Exercise brief: Return every entry exactly, except for any pictures.
__________
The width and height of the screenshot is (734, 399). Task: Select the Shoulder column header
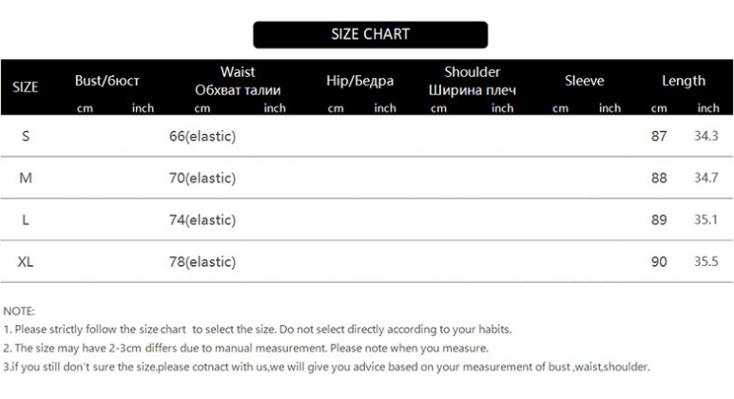click(472, 72)
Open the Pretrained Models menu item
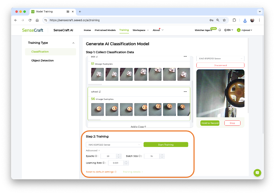The image size is (275, 194). click(x=105, y=30)
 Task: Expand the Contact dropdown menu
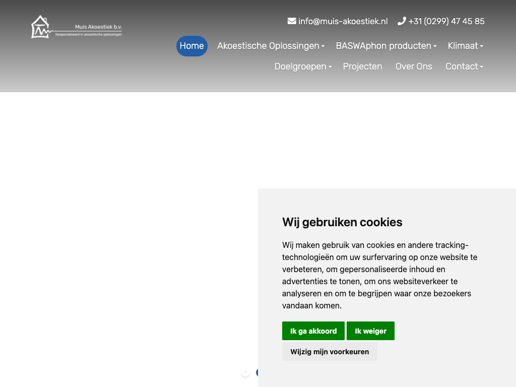[x=464, y=67]
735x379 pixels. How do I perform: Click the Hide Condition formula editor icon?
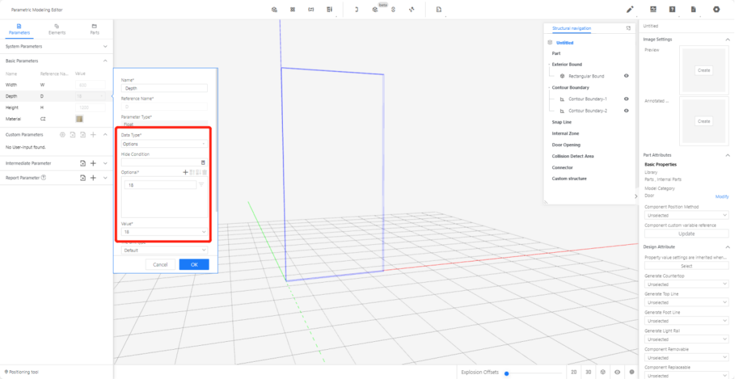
__________
Result below:
The width and height of the screenshot is (734, 399). Task: Select the Shoulder column header
click(472, 72)
Open the Pretrained Models menu item
The image size is (275, 194). click(x=105, y=30)
 Task: Expand the Contact dropdown menu
[x=464, y=67]
735x379 pixels. How do I perform: Click the Hide Condition formula editor icon?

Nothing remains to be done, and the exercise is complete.